Supplied passage:
HTML5 Multimedia PerformanceI spent the better part of the last few days migrating some multimedia learning aids from Flash to HTML5 video. Flash was suitable a few years ago when HTML5 was not widely supported by mainstream modern browsers but it now seems unnecessary for simple video playback.

Preparing for conversion

Since I had never actually used HTML 5 video before i had to do a little research. This led me to W3Schools. There I learned about the 3 supported formats of web video: MP4, Ogg & WebM. Each format’s support varies based on browser type. Since the source files that I had used to create the multimedia learning aids were not in any of these formats I had to do some conversion. To ensure cross browser compatibility I also realized that I would have to use more than one format so I chose MP4 and Ogg.

Converting Videos

Miro Video Converter screenshotTo convert the original videos I needed a transcoder capable of saving in MP4 and Ogg. This led me to Handbrake which I had used before to create MP4 files. Handbrake, however, did not transcode to Ogg so I continued to search until I found Miro Video Converter (be sure to opt out of installing additional toolbars during installation if you only want the video converter). Using these 2 tools I was able to convert all my video files to both MP4 and Ogg files.

Editing the code

Editing the HTML code using the <video> tag was very straight forward and produced much less code than the previous Flash embedded approach. I included both the MP4 and Ogg files as the source files for the video and  included a courtesy message for browsers that do not support HTML 5 video. Since the multimedia learning aids are being used in an environment where the hardware and software is standardized and all browsers support HTML 5 I did not include a fallback to the Flash versions of the videos. I tested the videos using Safari and Firefox on Mac and they played properly in both browsers.

Data segment:
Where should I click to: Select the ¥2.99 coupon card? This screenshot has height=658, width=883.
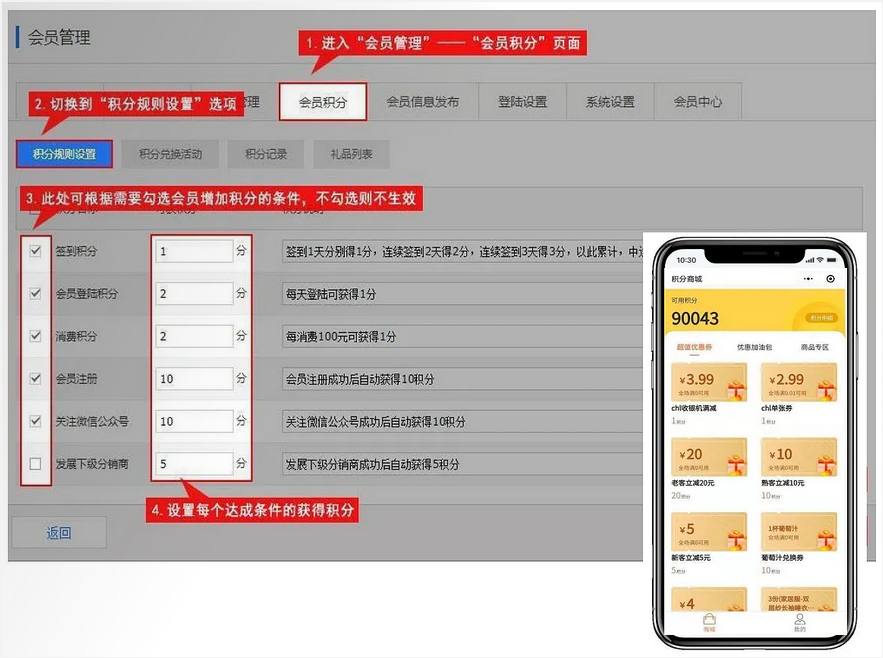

Task list:
1. Reproduce the HTML5 video write-up between "Preparing for conversion" and "chose MP4 and Ogg.", inclusive, changing every "conversion" to "transcoding".
2. According to the HTML5 video write-up, which tool was used because Handbrake could not transcode to Ogg?

Exercise solutions:
1.
Preparing for transcoding

Since I had never actually used HTML 5 video before i had to do a little research. This led me to W3Schools. There I learned about the 3 supported formats of web video: MP4, Ogg & WebM. Each format’s support varies based on browser type. Since the source files that I had used to create the multimedia learning aids were not in any of these formats I had to do some transcoding. To ensure cross browser compatibility I also realized that I would have to use more than one format so I chose MP4 and Ogg.

2. Miro Video Converter